L’assurdità non ha mai fine. È l’unica cosa certa di questo mondo inquieto. Leggo la notizia, abbastanza ridicola, di due gemelle australiane che hanno speso una fortuna per essere perfettamente identiche. Non faccio volutamente nomi perché non gradisco pubblicizzare quello che pare più un’operazione commerciale che una storia vera. Le due giovani ora hanno tutto in comune: fisico, cellulare, indirizzo Facebook e anche il fidanzato. Lo dicono in un video penoso, con l’aria stereotipata di chi è totalmente ricostruito per assecondare i dettami di una moda bizzarra, lo dicono con evidente soddisfazione. Dietro l’aspetto patetico della vicenda, che certo non rende ragione al mistero dei parti gemellari e alla dignità della donna, c’è la sottile enfasi di chi vuole rompere con l’istituzione matrimonio: «In fondo che male c’è se un uomo condivide due donne perfettamente uguali». Si comincia sempre così a scendere la china, la parolina magica è sempre questa… in fondo che male c’è.
Il male lo si vede sempre e solo dopo, quando, un decennio più tardi, aumenta vertiginosamente la cronaca nera sulle pagine dei giornali, quando aumentano le cifre di certi affari economici legati al divorzio, all’aborto e al mutamento di sesso, voluto dalla politica del gender. E si potrebbe continuare. Il dio Mammona si serve immancabilmente delle illusioni della modernità. Care gemelle, che la madre non ha educato a un’opportuna e sana identità, unica e irripetibile, voglio dirvi una cosa: preferisco guardare Picasso e la sua «Corsa» del 1922. Dopo tutto, queste due donne, vi somigliano: nelle misure, nella disinibizione e nella corsa verso un paradiso che non c’è.
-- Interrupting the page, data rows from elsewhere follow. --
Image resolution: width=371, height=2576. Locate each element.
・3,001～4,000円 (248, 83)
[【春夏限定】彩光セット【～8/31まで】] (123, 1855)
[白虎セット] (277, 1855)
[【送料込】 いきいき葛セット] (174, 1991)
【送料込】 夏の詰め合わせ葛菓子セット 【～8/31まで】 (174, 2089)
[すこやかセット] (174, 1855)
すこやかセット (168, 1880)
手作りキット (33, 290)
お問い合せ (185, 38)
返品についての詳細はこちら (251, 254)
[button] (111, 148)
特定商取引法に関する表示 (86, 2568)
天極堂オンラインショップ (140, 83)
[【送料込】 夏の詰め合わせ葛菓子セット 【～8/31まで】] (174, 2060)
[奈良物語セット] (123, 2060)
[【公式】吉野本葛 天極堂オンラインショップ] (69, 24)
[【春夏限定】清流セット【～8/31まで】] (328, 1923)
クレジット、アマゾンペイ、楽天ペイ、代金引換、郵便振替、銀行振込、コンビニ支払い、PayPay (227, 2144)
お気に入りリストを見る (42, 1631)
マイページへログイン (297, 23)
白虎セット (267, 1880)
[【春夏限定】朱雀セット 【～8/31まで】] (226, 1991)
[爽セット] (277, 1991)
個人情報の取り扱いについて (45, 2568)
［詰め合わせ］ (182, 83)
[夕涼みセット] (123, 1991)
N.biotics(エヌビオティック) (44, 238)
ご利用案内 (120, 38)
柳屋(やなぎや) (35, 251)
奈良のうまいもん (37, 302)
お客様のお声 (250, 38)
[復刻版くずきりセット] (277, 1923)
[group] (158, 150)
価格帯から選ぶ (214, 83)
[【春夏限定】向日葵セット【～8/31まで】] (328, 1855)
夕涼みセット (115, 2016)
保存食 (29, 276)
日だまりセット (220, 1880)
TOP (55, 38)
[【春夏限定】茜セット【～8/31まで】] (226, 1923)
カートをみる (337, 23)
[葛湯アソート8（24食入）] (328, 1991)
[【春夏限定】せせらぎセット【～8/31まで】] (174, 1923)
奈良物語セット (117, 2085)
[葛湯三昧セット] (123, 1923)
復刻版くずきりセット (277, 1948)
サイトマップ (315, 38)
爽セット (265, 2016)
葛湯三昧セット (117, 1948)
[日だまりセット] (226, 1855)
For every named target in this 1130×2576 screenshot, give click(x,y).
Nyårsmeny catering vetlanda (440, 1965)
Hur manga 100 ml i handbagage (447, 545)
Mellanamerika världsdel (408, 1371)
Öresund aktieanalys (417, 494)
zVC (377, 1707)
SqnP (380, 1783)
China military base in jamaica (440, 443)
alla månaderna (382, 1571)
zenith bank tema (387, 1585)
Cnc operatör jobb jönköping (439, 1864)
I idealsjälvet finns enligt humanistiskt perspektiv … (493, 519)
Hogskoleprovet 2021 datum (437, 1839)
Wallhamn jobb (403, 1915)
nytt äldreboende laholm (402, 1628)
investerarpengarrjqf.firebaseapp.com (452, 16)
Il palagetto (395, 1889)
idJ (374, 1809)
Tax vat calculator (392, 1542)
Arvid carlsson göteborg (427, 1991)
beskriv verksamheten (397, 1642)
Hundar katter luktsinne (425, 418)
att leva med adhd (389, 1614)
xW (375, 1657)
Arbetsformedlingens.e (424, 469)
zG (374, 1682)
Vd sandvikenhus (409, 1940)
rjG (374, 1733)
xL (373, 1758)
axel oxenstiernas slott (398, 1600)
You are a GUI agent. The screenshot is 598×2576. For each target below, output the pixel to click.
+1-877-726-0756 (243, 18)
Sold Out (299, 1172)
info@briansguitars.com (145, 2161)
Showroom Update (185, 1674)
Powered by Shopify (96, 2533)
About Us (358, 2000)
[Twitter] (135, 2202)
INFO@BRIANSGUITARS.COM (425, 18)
In una cosa si distinguono, anzi in due. Picasso ha preso più soldi per queste due ragazze, di quanti voi ne abbiate spesi per rifarvi il look. Inoltre, la bella e la prorompente vitalità, che alla fine Picasso ha saputo infondere a questa corsa, non ha nulla a che vedere con la vostra postura da ragazze in vetrina. Non abbiatene a male se vi parlo così.
Parlo a voi, ma in fondo, mi rivolgo a chi legge. Apriamo gli occhi davanti agli esempi che ci propinano, c’è sempre un secondo fine nel portare alla ribalta certi casi. Il fine di stravolgere la cultura del bene. Picasso aveva visto giusto quando dipingeva questo bozzetto per la realizzazione del fondale di scena del balletto di Darius Milhaud Le Train bleu. L’umanità si è gettata ormai in una corsa verso il nulla, un train bleu, un treno dai desideri impossibili che spengono la vera umanità. Una cosa mi colpisce nell’opera di Picasso: una donna è tutta protesa verso il futuro e guarda l’orizzonte. È la più idealista e, forse, la più abbandonata dentro la logica della sua stessa corsa. L’altra invece, mentre solleva il braccio sinistro, lascia cadere il destro verso il luogo dal quale provengono.
Verso quel passato che le ha rese donne e che ora abbandonano velocemente. Il volto di quest’ultima è rivolto al Cielo, come in un estremo desiderio di eternità. E se la bocca accenna a un sorriso, lo sguardo rimane venato di nostalgia. Mi sembra un ritratto del nostro tempo, questa sì mi pare una storia vera: desideriamo testimoni della realtà (di una Realtà che conserva la lettera maiuscola), e non profeti dell’assurdo, come certa cronaca ci distribuisce a piene mani.